我已经能够使用 lambda 层来解决这个问题,以启用给定参数的随机选择,手动堆叠解码器层以使输出重新馈送到解码器中,以及具有“on_epoch_end”功能的自定义 keras.utils.Sequence 生成器进行更新从纪元到纪元的采样时间表。

这是(可能有点hacky)版本:


size_gru = 32

encoder_input_data = data['data_train'][0][:,:,:1]
decoder_output_data = data['data_train'][1][:,:,:1]
decoder_input_data = np.concatenate([encoder_input_data[:,-1:], decoder_output_data[:,:-1]], axis=1)


np.random.seed(seed)
steps = 288

# ENCODER ARCHITECTURE
encoder_inp = lyrs.Input(shape=(None, encoder_input_data.shape[-1]))
encoder_out = lyrs.GRU(size_gru)(encoder_inp)


# DECODER ARCHITECTURE 
decoder_inp = lyrs.Input(shape=(None, decoder_input_data.shape[-1]))

first_inp = lyrs.Lambda(lambda x: x[:, 0:1, :])(decoder_inp)
decoder_gru_lyr = lyrs.GRU(size_gru, return_sequences=True, return_state=True)
decoder_dns_lyr = lyrs.Dense(1)

##############################
#### DECODER LOGIC |  training
decoder_out, decoder_state = decoder_gru_lyr(first_inp, initial_state=encoder_out)
decoder_out = decoder_dns_lyr(decoder_out)

#### SCHEDULED SAMPLING LOGIC
do_inp = lyrs.Input(shape=(1,), name='do_input')
do_lyr = lyrs.Lambda(lambda x: K.dropout(x, level=do_inp[0,0])*(1-do_inp[0,0]), name='do_lyr')
ones_inp = lyrs.Input(shape=(1,), name='ones_input')
model_out = decoder_out
teacher_out = lyrs.Lambda(lambda x: x[:, 1:2, :])(decoder_inp)
strategy = do_lyr(ones_inp)
strategy = lyrs.Lambda(lambda x: K.round(x))(strategy)
negative_strategy = lyrs.Lambda(lambda x: (1-x))(strategy)
decoder_out = lyrs.Multiply()([decoder_out, strategy])
teacher_out = lyrs.Multiply()([teacher_out, negative_strategy])
decoder_out = lyrs.Add()([decoder_out, teacher_out])

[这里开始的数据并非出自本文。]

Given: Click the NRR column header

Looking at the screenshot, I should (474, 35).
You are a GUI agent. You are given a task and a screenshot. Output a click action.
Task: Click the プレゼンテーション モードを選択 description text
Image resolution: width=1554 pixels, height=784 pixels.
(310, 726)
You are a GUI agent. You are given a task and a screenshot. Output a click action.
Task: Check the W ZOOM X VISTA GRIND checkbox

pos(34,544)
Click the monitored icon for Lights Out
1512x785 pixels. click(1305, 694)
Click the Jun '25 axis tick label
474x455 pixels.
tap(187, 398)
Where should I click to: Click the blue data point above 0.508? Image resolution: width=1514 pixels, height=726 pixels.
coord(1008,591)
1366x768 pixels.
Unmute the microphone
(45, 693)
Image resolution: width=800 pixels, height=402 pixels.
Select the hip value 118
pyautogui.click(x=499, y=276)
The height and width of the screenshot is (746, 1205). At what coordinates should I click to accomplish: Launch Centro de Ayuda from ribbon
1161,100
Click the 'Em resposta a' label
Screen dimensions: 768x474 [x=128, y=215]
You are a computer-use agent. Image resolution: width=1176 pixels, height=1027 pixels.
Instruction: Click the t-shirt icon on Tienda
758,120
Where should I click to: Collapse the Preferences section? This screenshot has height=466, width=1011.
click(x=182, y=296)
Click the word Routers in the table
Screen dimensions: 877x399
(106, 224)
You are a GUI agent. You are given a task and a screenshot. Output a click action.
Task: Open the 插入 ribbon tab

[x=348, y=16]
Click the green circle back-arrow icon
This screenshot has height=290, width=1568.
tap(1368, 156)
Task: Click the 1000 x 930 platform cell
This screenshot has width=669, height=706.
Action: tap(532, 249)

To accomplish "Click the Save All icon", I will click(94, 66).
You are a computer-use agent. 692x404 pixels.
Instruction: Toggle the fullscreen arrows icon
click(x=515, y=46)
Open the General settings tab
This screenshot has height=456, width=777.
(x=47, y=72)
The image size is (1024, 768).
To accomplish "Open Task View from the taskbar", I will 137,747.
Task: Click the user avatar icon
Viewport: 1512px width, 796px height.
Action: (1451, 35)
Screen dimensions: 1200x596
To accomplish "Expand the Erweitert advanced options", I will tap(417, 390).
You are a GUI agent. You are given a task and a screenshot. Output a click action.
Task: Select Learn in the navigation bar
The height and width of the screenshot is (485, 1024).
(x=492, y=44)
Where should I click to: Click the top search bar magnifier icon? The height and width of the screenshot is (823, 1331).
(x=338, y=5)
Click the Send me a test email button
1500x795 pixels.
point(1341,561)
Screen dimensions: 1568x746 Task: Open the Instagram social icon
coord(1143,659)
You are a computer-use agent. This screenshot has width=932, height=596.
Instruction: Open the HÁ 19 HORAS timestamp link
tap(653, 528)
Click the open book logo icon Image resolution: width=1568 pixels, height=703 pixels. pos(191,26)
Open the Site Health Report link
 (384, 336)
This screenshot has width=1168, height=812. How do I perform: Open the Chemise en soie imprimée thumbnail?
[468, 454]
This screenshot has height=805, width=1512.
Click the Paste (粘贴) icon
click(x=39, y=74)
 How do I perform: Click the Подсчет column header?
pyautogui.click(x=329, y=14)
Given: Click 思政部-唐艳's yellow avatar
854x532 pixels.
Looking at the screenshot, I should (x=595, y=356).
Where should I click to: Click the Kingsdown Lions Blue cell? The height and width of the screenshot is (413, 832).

for step in range(1, steps-1):
    #### DECODER LOGIC
    decoder_out, decoder_state = decoder_gru_lyr(decoder_out, initial_state=decoder_state)
    decoder_out = decoder_dns_lyr(decoder_out)

    #### SCHEDULED SAMPLING LOGIC
    model_out = lyrs.Concatenate(axis=-2)([model_out, decoder_out])
    teacher_out = lyrs.Lambda(lambda x: x[:, step+1:step+2, :])(decoder_inp)
    strategy = do_lyr(ones_inp)
    strategy = lyrs.Lambda(lambda x: K.round(x))(strategy)
    negative_strategy = lyrs.Lambda(lambda x: (1-x))(strategy)
    decoder_out = lyrs.Multiply()([decoder_out, strategy])
    teacher_out = lyrs.Multiply()([teacher_out, negative_strategy])
    decoder_out = lyrs.Add()([decoder_out, teacher_out])

decoder_out, decoder_state = decoder_gru_lyr(decoder_out, initial_state=decoder_state)
decoder_out = decoder_dns_lyr(decoder_out)
model_out = lyrs.Concatenate(axis=-2)([model_out, decoder_out])

##############################
#### DECODER LOGIC | inference

decoder_state_inp = lyrs.Input(shape=(size_gru,))
decoder_inf_out, decoder_inf_state = decoder_gru_lyr(decoder_inp, initial_state=decoder_state_inp)
decoder_inf_out = decoder_dns_lyr(decoder_inf_out)

model = k.models.Model(inputs=[encoder_inp, decoder_inp, do_inp, ones_inp], outputs=[model_out])
encoder_model = k.models.Model(encoder_inp, encoder_out)
decoder_model = k.models.Model([decoder_inp, decoder_state_inp], [decoder_inf_out, decoder_inf_state])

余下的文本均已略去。